Having been to my fair share of meals where, because of my ONE food allergy, I was told, “Oh, well, you can just have a salad while the rest of us have this incredible 5 course meal,” I knew that I could not do this to our guest with all the allergies. For me Passover, is about coming together and celebrating with family. It is exactly the wrong time to be excluding anyone. As far as I was concerned, all of our guests would be eating the same exact food as everyone else at the table.
The search began by looking for gluten-free, egg-free matzo (or matzo meal). Turns out, it doesn’t exist at a mass-produced level. I have heard rumors that a company tried making gluten-free, vegan matzo one year, but it never came back the following year. I suppose the need is simply too niche. So unless you are willing and able to make your own matzo (I am not), it simply doesn’t exist. However, I am a pragmatist, so I found some gluten-free crackers that did not contain any allergens OR leavening. No yeast, no baking soda, no baking powder. It was the best I could do. This is the first reason why I state that these “matzo” balls are not Kosher for Passover, even though they were Everyday Kosher. (Regardless of ingredients missing or present, there are other factors that make food Kosher for Passover, and these crackers were not.)
Once we had confirmed that the crackers would be safe for all guests, the next step was to create “matzo” meal, which is traditionally just matzo ground down to about the texture of corn meal. (I checked. Even the matzo meal is either egg-free or gluten-free. I could not find both in one tin.) I used a food processor and ground up my substitute matzo until it was nice and crumbly. (If you grind it too much, you make “matzo” cake flour, which is too fine for our purposes here.)

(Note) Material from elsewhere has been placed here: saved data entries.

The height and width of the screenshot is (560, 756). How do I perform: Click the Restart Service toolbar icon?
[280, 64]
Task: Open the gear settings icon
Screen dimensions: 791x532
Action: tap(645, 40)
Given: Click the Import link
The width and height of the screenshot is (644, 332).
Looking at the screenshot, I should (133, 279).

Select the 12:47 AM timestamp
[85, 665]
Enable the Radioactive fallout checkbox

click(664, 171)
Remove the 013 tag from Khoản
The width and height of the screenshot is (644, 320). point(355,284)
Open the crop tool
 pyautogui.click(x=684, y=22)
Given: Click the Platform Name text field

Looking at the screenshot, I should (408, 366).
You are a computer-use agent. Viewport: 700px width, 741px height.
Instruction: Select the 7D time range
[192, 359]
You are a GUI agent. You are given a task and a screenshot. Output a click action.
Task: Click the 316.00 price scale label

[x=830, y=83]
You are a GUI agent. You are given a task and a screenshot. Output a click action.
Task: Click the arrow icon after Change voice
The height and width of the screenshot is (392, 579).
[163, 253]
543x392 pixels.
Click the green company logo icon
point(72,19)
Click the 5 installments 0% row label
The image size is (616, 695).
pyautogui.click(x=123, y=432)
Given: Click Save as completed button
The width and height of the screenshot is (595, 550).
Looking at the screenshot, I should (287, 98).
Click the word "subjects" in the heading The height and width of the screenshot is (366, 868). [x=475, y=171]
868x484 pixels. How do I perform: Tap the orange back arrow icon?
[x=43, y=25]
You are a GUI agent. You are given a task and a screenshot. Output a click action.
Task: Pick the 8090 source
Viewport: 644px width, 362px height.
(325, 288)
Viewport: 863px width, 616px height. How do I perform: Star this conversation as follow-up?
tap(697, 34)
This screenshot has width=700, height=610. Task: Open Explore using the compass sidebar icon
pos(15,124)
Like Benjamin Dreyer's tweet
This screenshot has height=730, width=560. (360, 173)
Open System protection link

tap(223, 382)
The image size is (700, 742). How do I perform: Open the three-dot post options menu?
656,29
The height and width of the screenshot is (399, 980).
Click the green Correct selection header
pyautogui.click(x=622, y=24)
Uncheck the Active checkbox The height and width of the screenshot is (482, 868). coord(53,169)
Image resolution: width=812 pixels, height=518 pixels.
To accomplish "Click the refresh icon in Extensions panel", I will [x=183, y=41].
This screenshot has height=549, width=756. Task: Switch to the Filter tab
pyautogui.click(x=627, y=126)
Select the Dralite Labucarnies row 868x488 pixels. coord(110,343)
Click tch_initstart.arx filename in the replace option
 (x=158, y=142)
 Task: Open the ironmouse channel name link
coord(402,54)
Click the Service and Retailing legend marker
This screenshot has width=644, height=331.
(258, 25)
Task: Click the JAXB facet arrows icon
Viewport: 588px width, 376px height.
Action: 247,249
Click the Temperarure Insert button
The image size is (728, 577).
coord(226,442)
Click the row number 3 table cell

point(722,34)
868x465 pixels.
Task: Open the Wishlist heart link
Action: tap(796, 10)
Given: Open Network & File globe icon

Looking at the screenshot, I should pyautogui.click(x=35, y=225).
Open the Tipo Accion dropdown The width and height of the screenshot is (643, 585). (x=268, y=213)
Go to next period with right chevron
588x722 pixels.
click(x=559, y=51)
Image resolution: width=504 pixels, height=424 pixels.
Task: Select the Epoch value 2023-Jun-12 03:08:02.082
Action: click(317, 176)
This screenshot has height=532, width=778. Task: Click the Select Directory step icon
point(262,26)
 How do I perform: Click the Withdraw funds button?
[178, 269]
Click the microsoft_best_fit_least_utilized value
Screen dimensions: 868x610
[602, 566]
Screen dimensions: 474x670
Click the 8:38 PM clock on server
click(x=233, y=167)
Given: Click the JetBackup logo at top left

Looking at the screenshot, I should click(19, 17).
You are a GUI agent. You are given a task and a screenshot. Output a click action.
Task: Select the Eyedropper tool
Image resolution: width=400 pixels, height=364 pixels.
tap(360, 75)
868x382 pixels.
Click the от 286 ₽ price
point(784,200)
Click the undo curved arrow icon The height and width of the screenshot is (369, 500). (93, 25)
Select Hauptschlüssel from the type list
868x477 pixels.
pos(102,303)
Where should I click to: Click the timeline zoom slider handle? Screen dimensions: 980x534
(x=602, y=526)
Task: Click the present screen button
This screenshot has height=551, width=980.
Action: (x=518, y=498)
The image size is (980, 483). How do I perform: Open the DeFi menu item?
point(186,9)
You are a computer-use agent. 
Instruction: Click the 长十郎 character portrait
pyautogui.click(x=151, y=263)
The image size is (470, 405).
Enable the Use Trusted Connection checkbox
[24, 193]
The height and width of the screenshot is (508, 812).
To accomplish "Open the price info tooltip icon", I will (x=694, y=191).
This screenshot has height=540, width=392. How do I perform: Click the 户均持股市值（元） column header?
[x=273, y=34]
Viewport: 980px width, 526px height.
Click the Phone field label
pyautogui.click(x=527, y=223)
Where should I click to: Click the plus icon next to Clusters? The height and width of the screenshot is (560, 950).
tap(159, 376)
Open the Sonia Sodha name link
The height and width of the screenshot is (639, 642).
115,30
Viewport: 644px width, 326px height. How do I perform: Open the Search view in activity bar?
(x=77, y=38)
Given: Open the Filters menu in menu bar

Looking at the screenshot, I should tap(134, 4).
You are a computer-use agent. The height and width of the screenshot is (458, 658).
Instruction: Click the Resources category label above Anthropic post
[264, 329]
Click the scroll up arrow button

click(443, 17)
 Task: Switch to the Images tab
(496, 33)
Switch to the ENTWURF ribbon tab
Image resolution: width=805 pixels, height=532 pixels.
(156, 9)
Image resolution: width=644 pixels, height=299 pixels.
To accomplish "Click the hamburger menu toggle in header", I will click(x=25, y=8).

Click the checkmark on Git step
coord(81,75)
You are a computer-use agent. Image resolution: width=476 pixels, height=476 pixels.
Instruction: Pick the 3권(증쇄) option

I then followed the process laid out in Tablet’s Egg-Free Matzo Balls, with some minor adjustments. The biggest problem with following the recipe exactly* is that it uses actual matzo meal (egg-free, of course—I hope!). When working with gluten-free flours, the absorbency of each flour is slightly different, so using gluten-free crackers means that the meal won’t absorb liquids the same way that wheat flour matzo would. Because of this, I had to work from feel.
When I followed the directions exactly (okay, well, I doubled the recipe, but other than that, I did everything exactly) and mixed everything together, I ended up with a salty, soupy glop. (Ooooh! Those crackers were already salted and the recipe called for more salt. D’oh!) Adding a bit more “matzo” meal brought the mix together.
The next step is super important, especially for GF flours. I chilled the mixture for 15 minutes. Knowing now what I didn’t know then, I’d actually lean closer to 45 minutes to an hour.
Once it set, the mixture had a texture firm enough to scoop into balls and hold its shape, but still moist enough to be malleable. The matzo ball expert on NPR’s Good Food said when forming the balls, if you must form them into perfect orbs, to use a light touch. Too much handling will make the “matzo” balls sink when they should float. That sounded reasonable to me, so I tried not to handle the mixture too much.
Around this time, I realized that even though I had doubled the recipe, I still didn’t have enough “matzo” balls to feed seven people, so I quickly made another, regular-sized, batch. But I didn’t grind as much “matzo” meal, so the batter was a little wetter than the first batch. I let the first batch rest on the baking sheet while I mixed and chilled the second batch. I did not let the second batch rest. They all just went straight into the oven! (Bad idea. Now I know for next time.)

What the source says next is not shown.